For chatty protocols sending many small messages, you can enable coalescing. This merges multiple queued message payloads from the send queue into a single transmission batch to reduce syscall overhead.

  • coalesce_frames (default: False): Enable batching.

  • max_send_batch_size (default: 64): Max messages to merge.

# Optimize for throughput over latency
ws = await session.ws_connect(url, coalesce_frames=True)

Reliability & Retries

  • drain_on_error (default: False): When a network error occurs, recv() will continue to yield buffered messages in the queue before raising the exception. Helps ensure data integrity on unstable connections.

  • ws_retry: A policy object to configure automatic retries on failed message receive operations.

from curl_cffi import WebSocketRetryStrategy

# Retry transient read errors up to 5 times
retry_policy = WebSocketRetryStrategy(
    retry=True,
    count=5
)

ws = await session.ws_connect(
    url,
    drain_on_error=True,
    ws_retry=retry_policy
)

Cooperative Multitasking

To prevent the background I/O tasks from starving the asyncio event loop during heavy load, you can tune the time slicing.

  • recv_time_slice (default: 0.01s): Max time spent processing incoming messages before yielding (10ms).

  • send_time_slice (default: 0.005s): Max time spent sending messages before yielding (5ms).

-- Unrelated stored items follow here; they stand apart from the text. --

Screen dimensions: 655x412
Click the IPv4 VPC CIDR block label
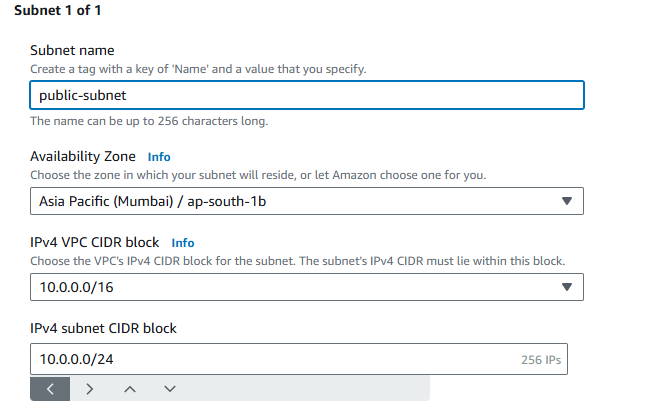[94, 242]
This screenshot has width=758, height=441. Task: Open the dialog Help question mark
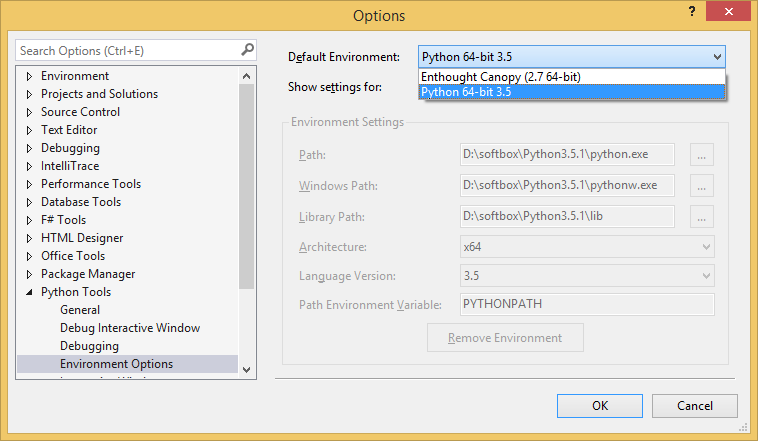coord(691,11)
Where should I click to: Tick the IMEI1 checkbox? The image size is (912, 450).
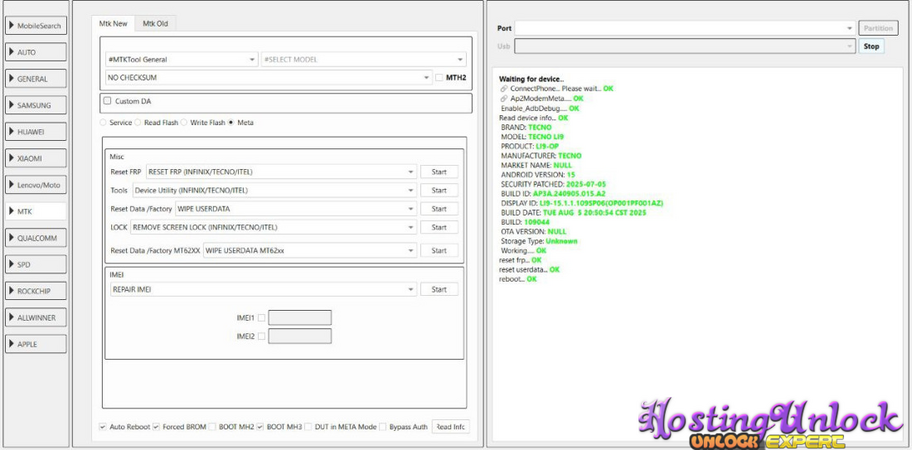[x=262, y=318]
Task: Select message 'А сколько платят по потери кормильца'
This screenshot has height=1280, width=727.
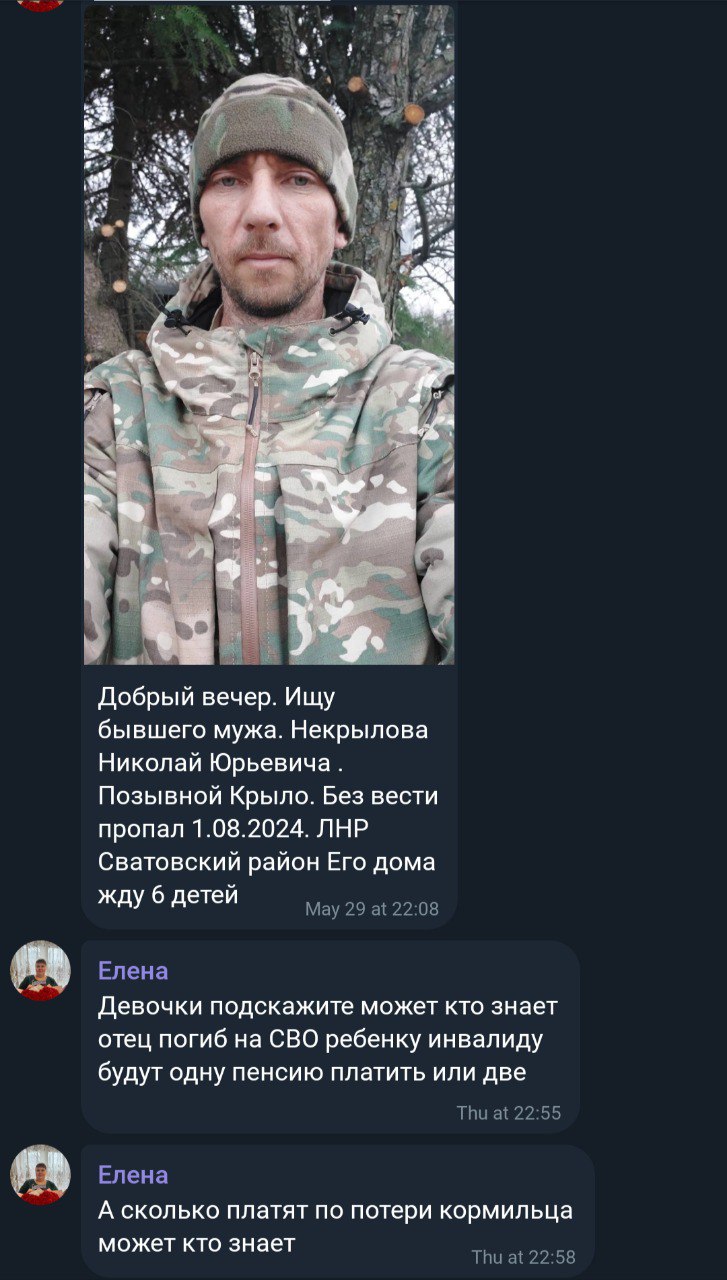Action: [335, 1209]
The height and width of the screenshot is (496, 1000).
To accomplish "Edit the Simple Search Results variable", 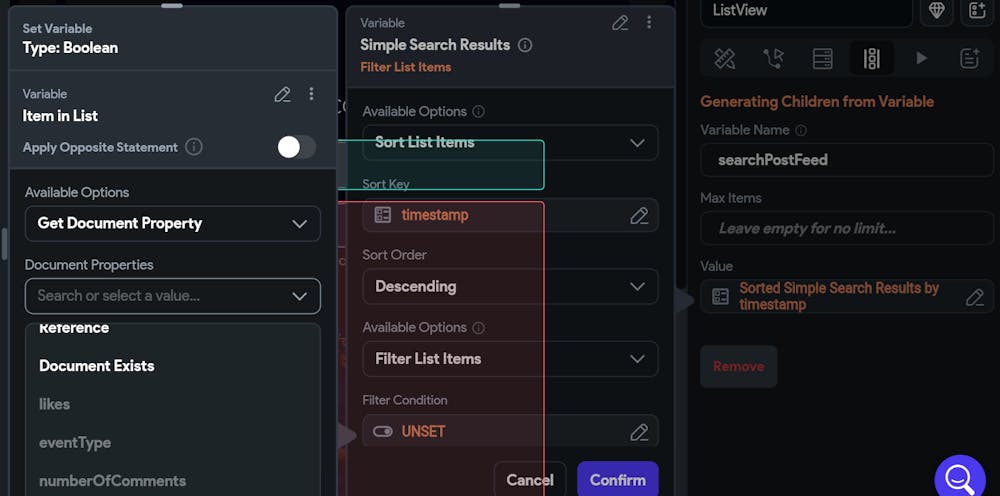I will (620, 23).
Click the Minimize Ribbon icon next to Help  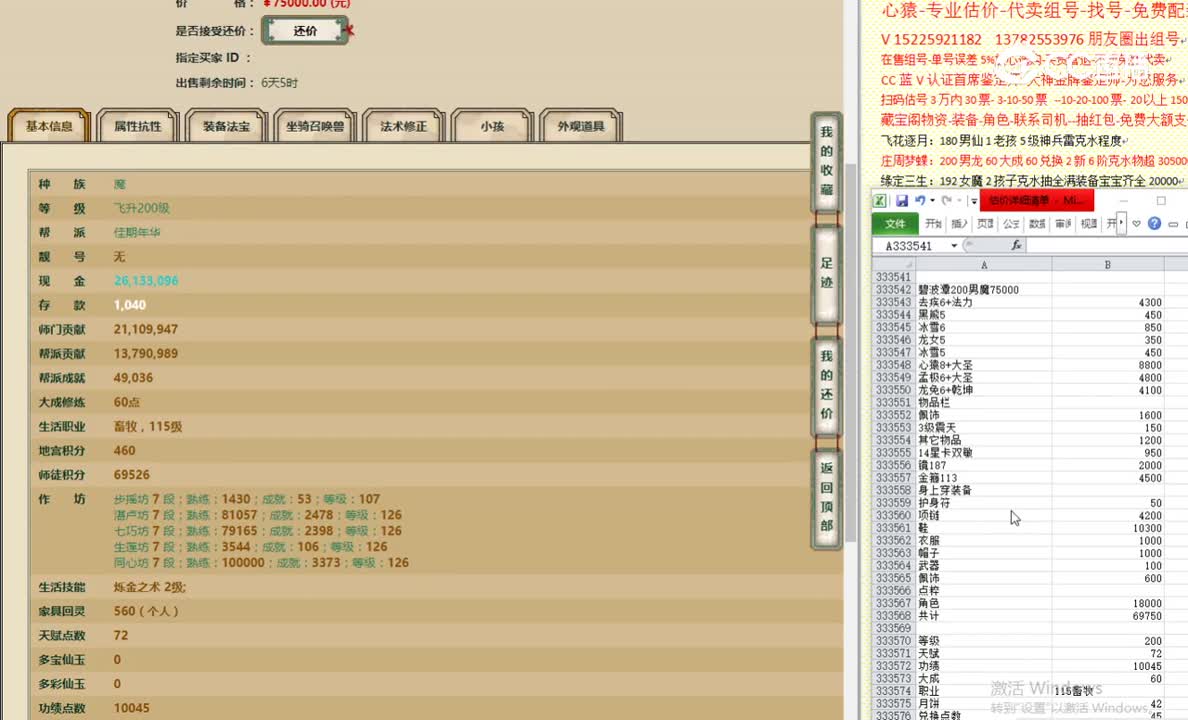(1173, 223)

# Force more frequent yields for lower latency in other async tasks
ws = await session.ws_connect(url, recv_time_slice=0.001)

Performance Tuning

The curl_cffi WebSocket implementation uses a patched version of libcurl enhanced with AVX-512/AVX2/NEON SIMD hardware acceleration. It is capable of multi-gigabit throughput.

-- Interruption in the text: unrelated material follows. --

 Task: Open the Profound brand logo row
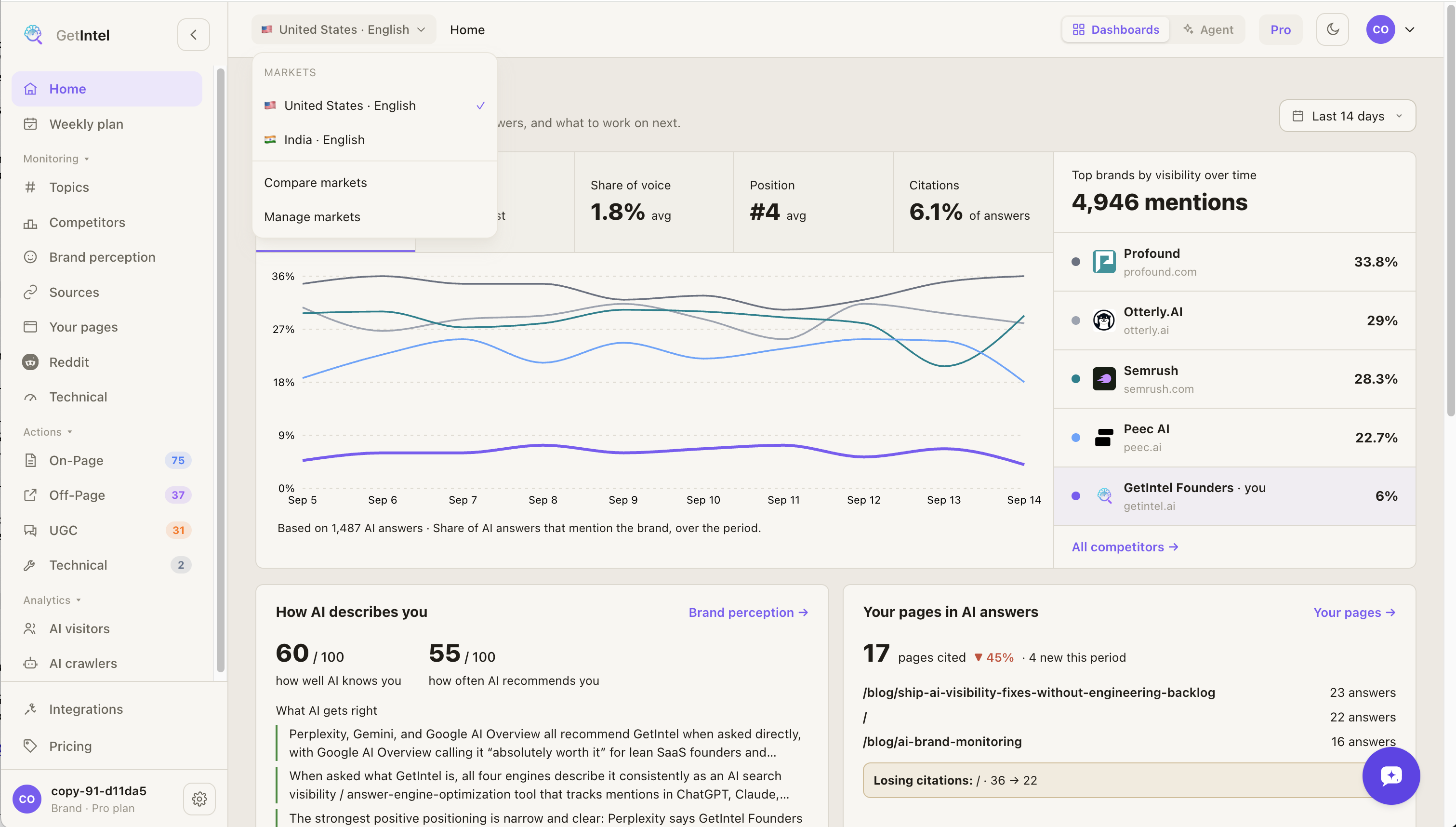click(1235, 262)
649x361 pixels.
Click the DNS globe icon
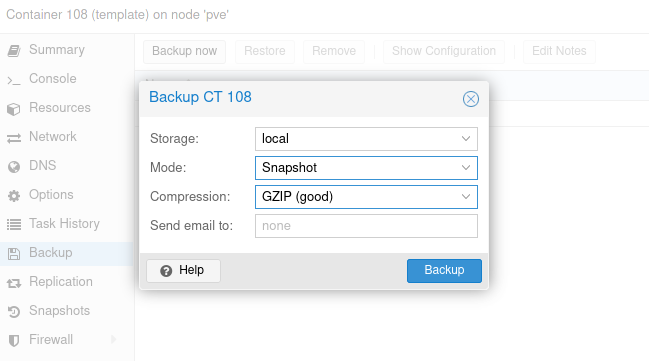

If your application needs to push a massive volume of data (e.g., file uploads, video streaming, or bulk syncing), you should focus on sending fewer, larger messages rather than many small messages.

  • The Overhead: The WebSocket protocol requires every client-to-server message to be masked (XOR) for security. Additionally, every call to await ws.send() carries a small asyncio overhead.

  • The Solution: Increase queue sizes and condense your data into larger blocks (e.g., 64KB to 1MB per message) before sending. This drastically reduces the framing, masking, and FFI overhead, allowing libcurl to process the data at maximum speed.

Automatic Reassembly

You never need to worry about network fragmentation. If you send or receive a huge message, the underlying engine automatically chunks it into optimal network frames for transmission, and seamlessly reassembles those frames on the other side.

Your application will always receive the data exactly as it was sent — as a single, complete string or bytes.